Arrange the entries below as a Markdown table with the columns Row and Line. Start with the first line of the entries, go on through the line that contains "I want to click", skip blank lines, and leave the pictures out.

** Data follows **

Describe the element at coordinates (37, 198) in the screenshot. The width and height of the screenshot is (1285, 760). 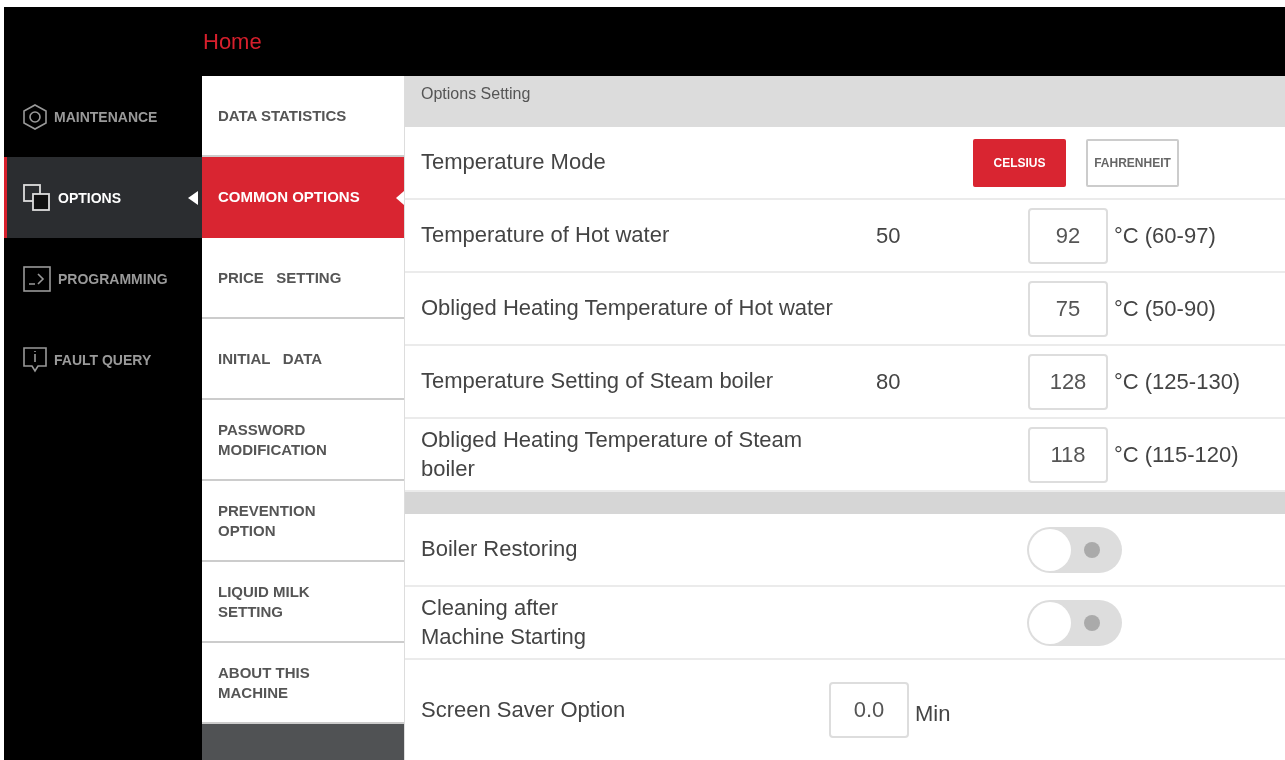
I see `overlapping-squares-icon` at that location.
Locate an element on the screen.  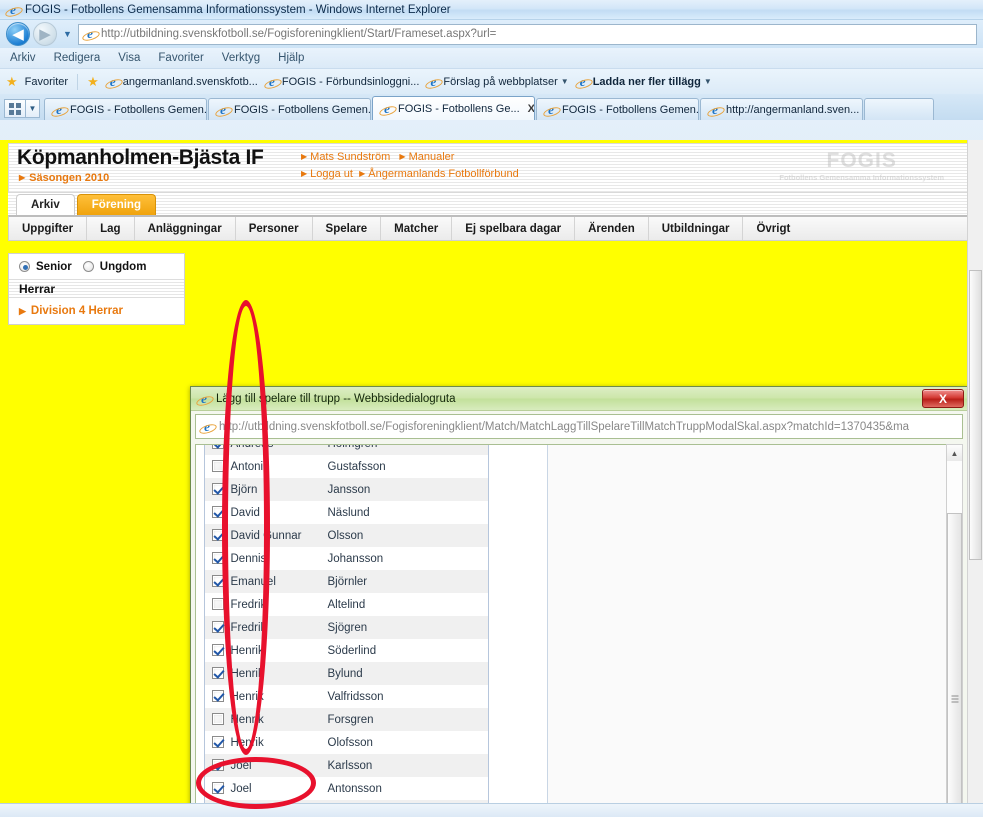
table-row: Joel Antonsson is located at coordinates (347, 788).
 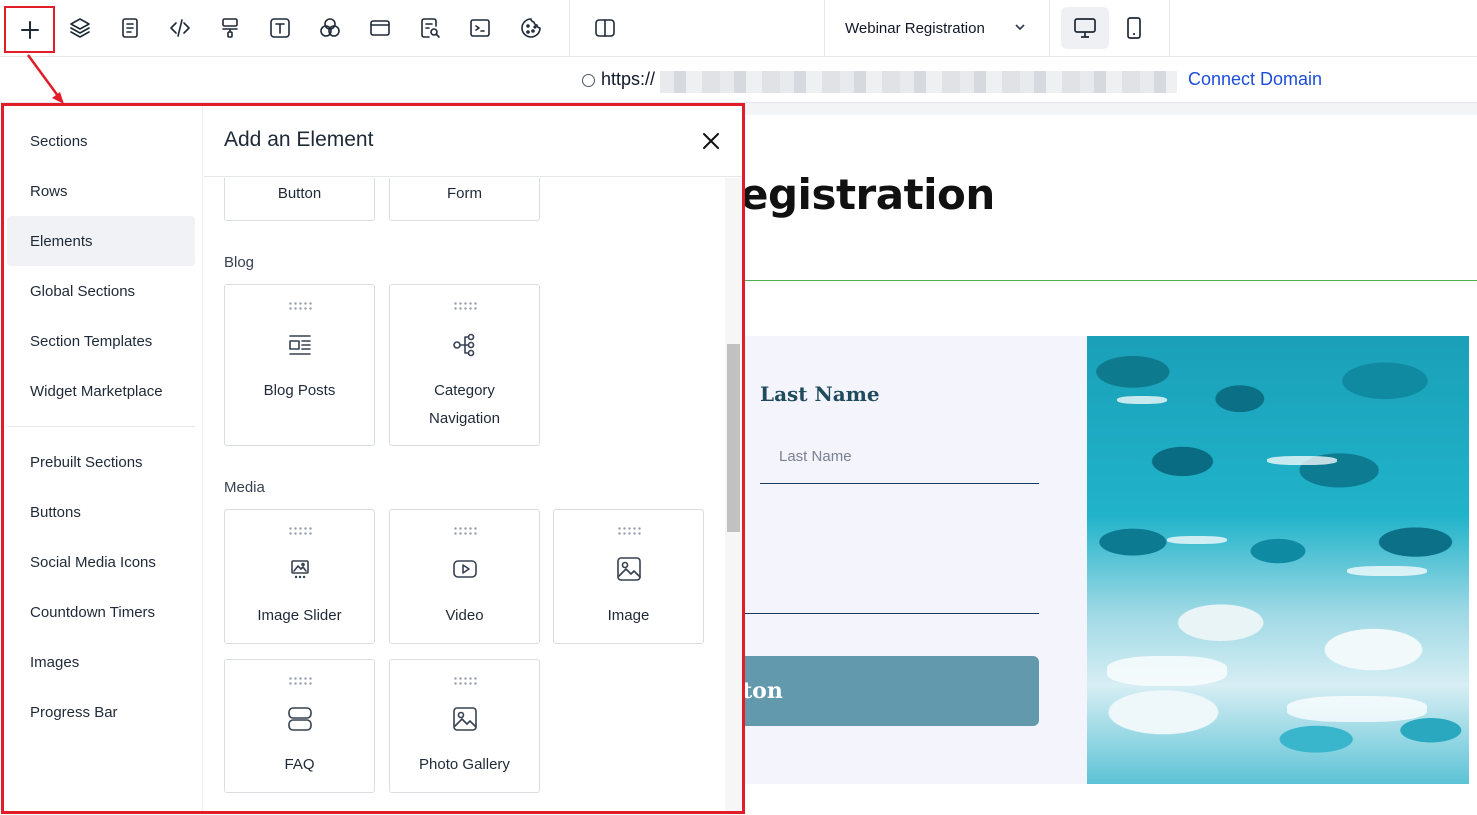 I want to click on cookie-button, so click(x=531, y=28).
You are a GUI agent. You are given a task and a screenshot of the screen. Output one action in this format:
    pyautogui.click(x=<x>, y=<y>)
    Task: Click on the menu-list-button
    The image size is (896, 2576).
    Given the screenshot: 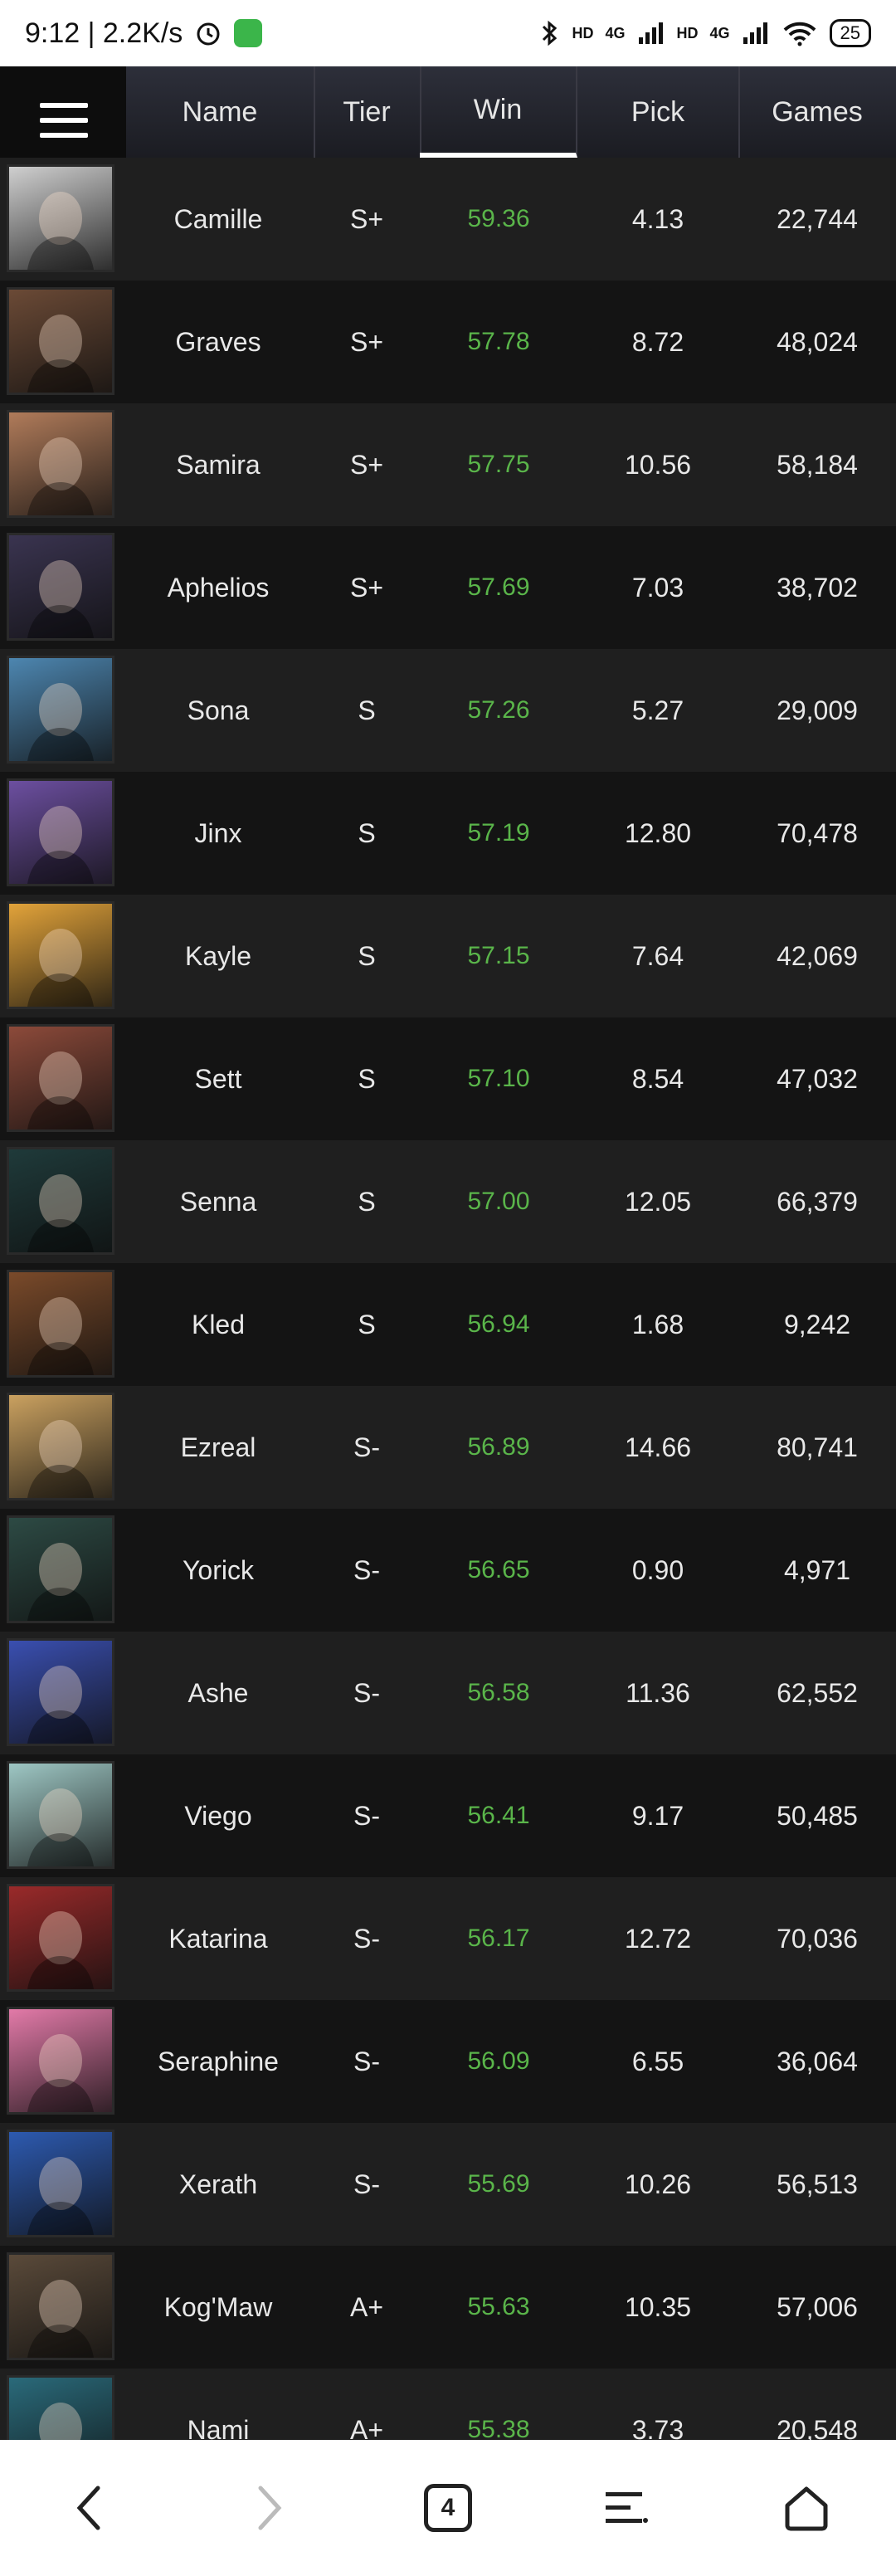 What is the action you would take?
    pyautogui.click(x=627, y=2508)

** End of Data **

Result
| Row | Line |
|---|---|
| 1 | Describe the element at coordinates (37, 198) in the screenshot. The width and height of the screenshot is (1285, 760).  |
| 2 | I see `overlapping-squares-icon` at that location. |
| 3 | Locate an element on the screen.   |
| 4 | table-row: Joel Antonsson is located at coordinates (347, 788). |
| 5 |   I want to click on cookie-button, so click(x=531, y=28). |